[Task to carry out]
Report each line from the data below that holds the word "will".

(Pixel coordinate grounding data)
Start of Block
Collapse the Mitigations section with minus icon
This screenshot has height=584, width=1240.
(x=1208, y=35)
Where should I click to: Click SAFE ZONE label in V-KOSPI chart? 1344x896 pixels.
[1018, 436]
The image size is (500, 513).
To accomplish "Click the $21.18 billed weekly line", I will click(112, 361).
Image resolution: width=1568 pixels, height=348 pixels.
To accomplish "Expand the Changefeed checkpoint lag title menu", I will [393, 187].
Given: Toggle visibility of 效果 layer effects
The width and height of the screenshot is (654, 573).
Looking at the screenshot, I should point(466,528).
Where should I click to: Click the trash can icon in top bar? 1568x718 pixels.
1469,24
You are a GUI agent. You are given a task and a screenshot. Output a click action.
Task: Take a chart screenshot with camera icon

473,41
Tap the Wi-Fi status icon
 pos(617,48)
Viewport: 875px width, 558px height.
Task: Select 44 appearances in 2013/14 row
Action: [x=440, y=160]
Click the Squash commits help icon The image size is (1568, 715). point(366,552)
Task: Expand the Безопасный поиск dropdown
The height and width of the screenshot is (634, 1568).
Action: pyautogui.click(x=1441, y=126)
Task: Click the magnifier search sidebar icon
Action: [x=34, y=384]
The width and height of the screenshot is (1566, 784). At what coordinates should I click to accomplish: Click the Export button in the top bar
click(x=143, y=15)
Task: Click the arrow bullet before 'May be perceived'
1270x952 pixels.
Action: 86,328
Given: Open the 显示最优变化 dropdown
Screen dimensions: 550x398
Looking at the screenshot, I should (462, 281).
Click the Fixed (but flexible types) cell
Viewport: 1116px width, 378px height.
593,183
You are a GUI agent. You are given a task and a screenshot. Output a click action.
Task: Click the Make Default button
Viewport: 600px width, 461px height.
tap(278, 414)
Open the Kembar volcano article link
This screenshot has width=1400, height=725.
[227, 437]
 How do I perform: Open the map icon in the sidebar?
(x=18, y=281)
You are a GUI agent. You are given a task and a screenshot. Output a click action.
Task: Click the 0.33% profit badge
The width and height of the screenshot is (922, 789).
End of Block
[Answer box]
To accomplish "Click the $21.18 billed weekly line", I will click(112, 361).
To accomplish "Expand the Changefeed checkpoint lag title menu", I will [393, 187].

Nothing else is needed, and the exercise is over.